Your answer must consist of the records exactly as given, with no pictures included.

[[ Recorded data, beginning ]]

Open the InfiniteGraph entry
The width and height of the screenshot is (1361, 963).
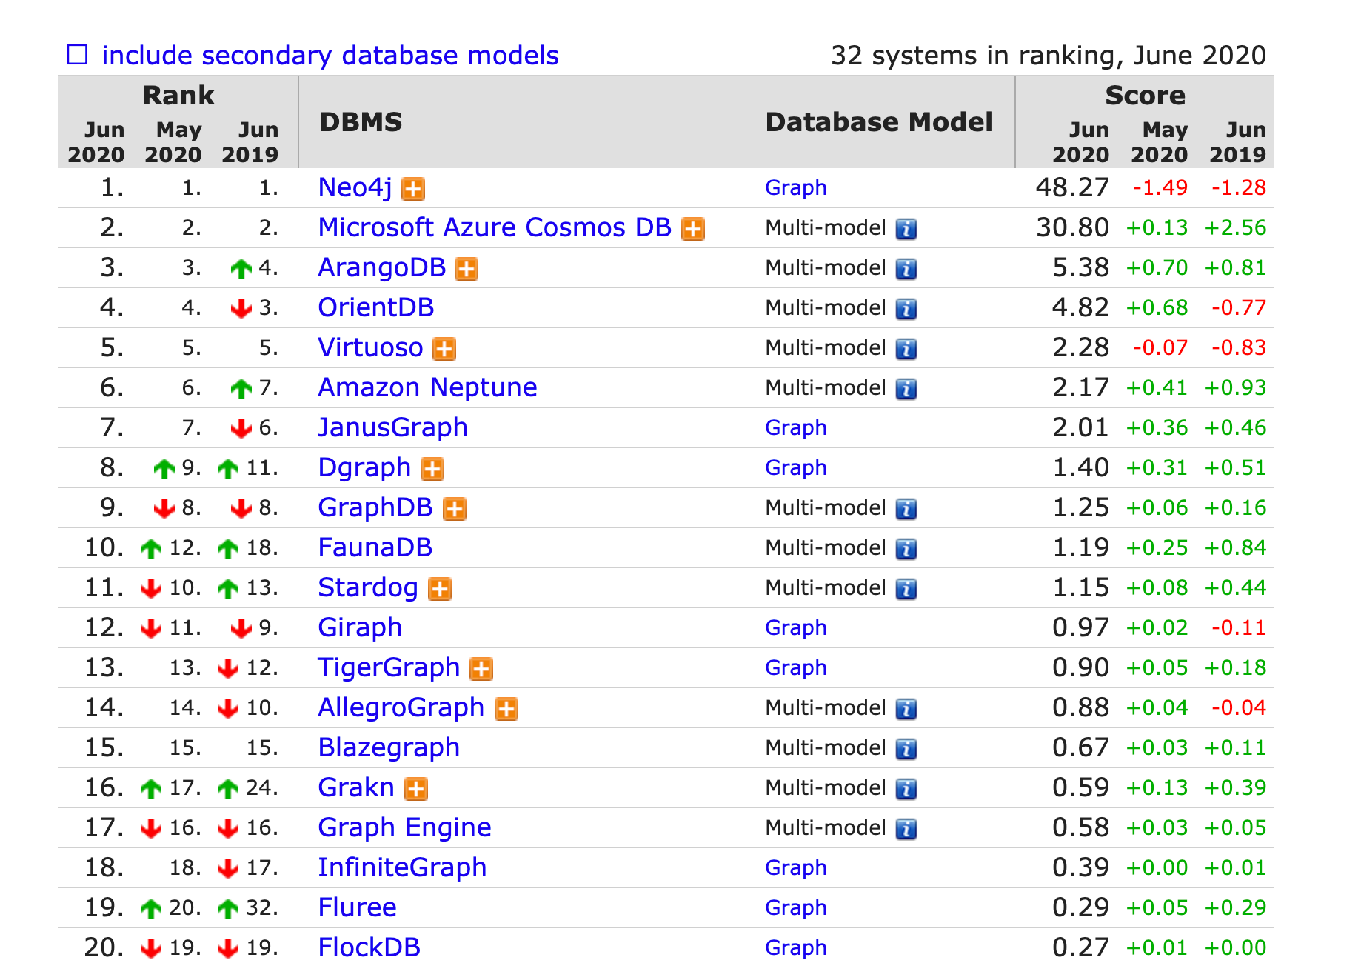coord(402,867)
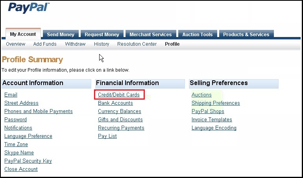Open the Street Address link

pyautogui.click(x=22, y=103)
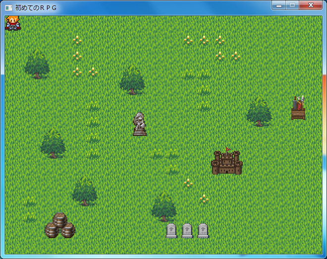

[[ Recorded data, end ]]

> _Response for this exercise_:
Open the InfiniteGraph entry
The width and height of the screenshot is (1361, 963).
coord(402,867)
Open the Street Address link

pyautogui.click(x=22, y=103)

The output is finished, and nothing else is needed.